-- Begin Given information --

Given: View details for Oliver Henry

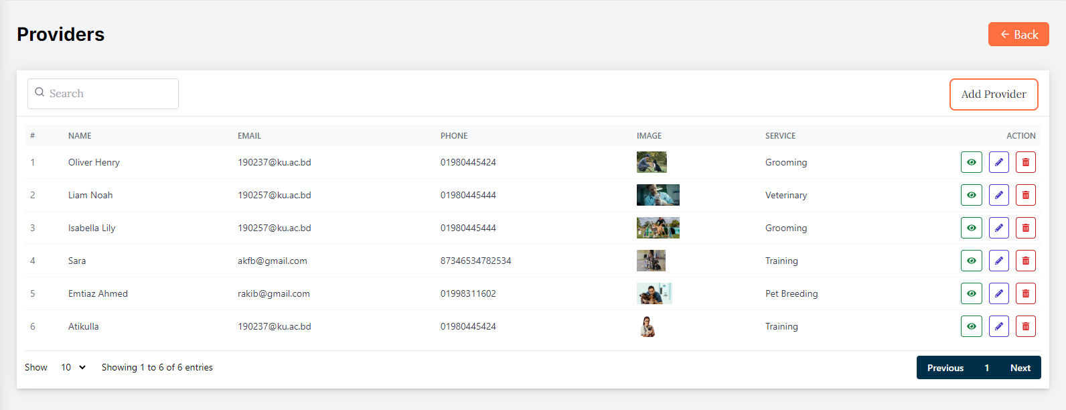Looking at the screenshot, I should (971, 162).
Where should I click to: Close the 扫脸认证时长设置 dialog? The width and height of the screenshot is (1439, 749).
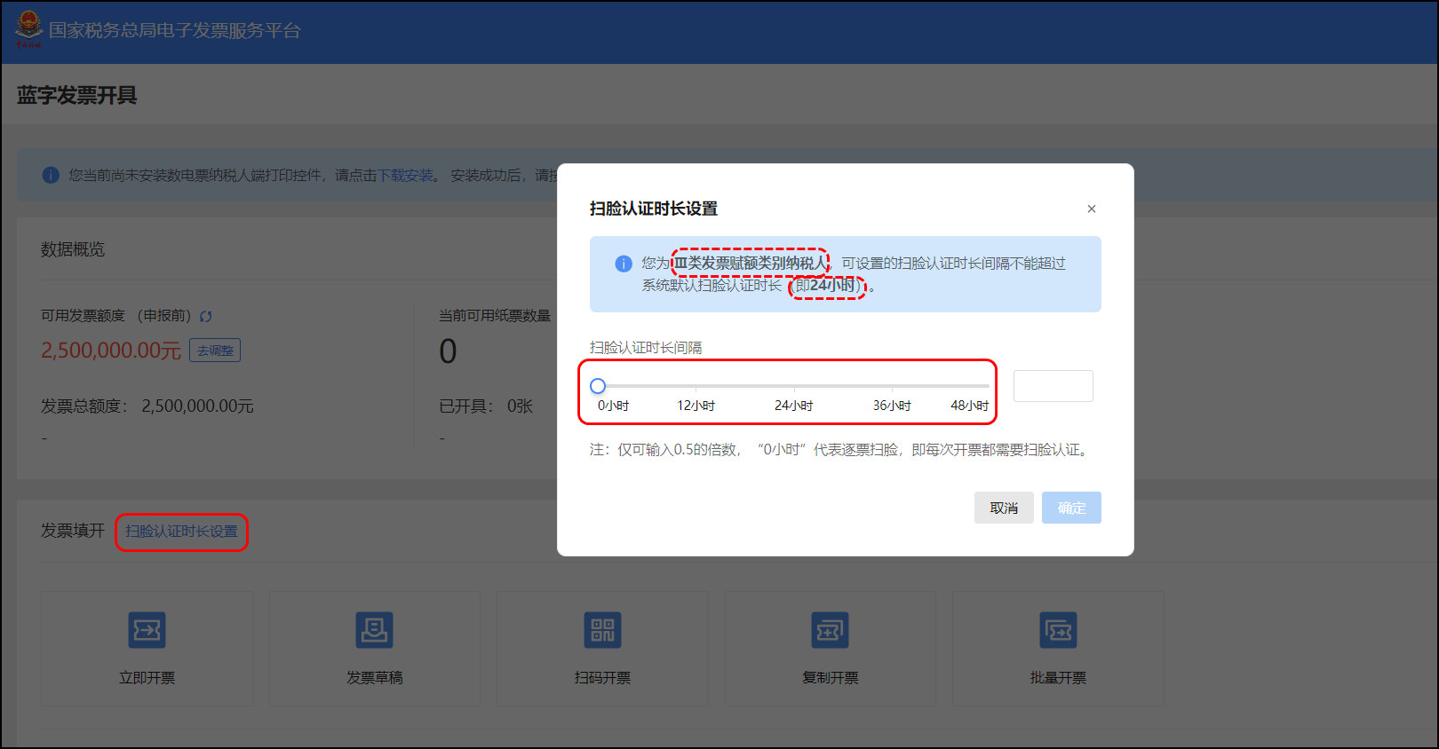[x=1091, y=209]
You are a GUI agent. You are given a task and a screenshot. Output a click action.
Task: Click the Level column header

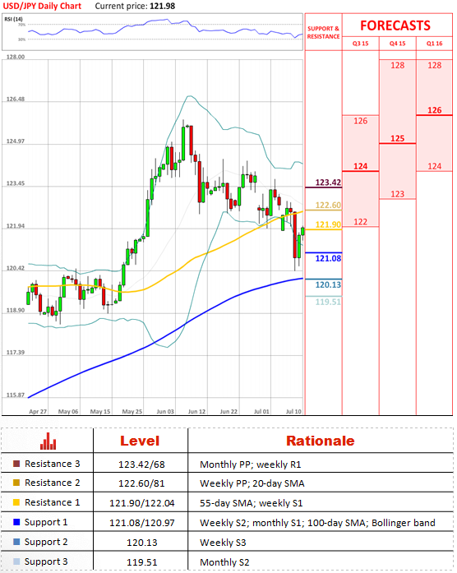click(140, 441)
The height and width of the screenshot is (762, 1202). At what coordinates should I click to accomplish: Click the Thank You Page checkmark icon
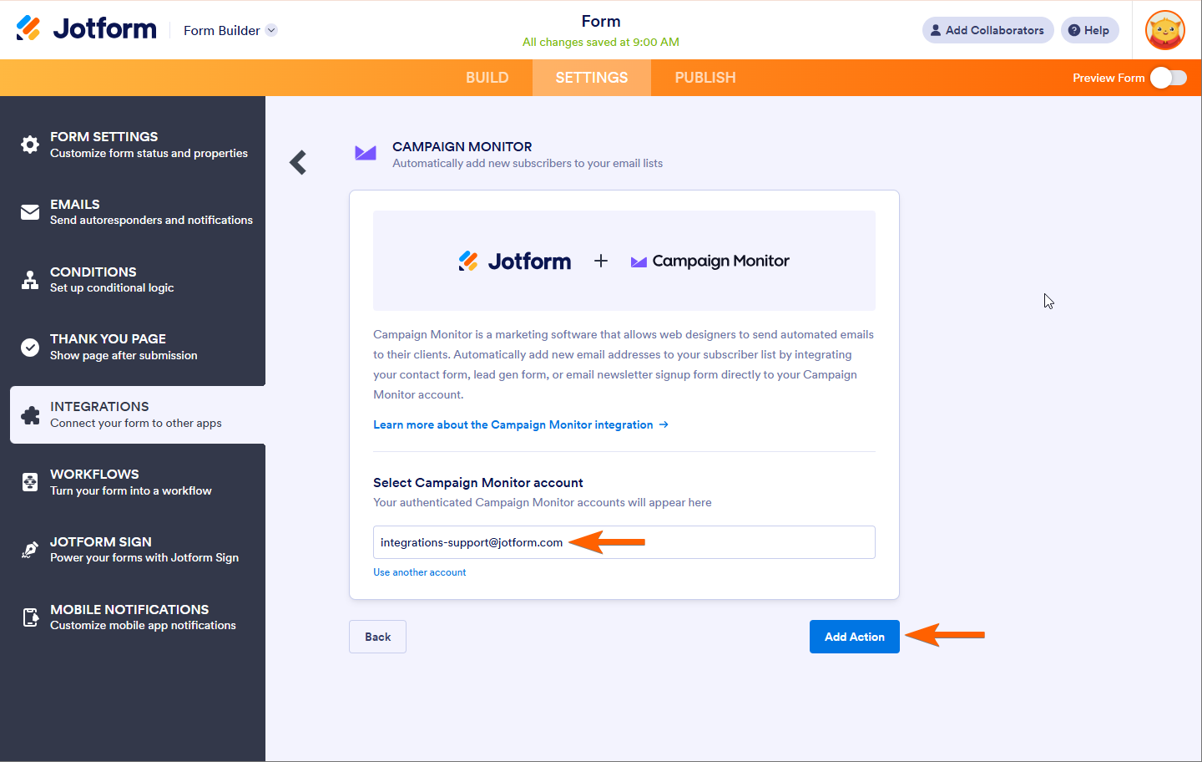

-- End Given information --

Exercise description:
Return every line of the records above verbatim, omitting the pictures.

Task response:
Given: View details for Oliver Henry

Looking at the screenshot, I should (971, 162).
Where should I click to: Close the 扫脸认证时长设置 dialog? The width and height of the screenshot is (1439, 749).
[x=1091, y=209]
You are a GUI agent. You are given a task and a screenshot. Output a click action.
Task: Click the Level column header

click(140, 441)
The height and width of the screenshot is (762, 1202). At what coordinates should I click to accomplish: Click the Thank You Page checkmark icon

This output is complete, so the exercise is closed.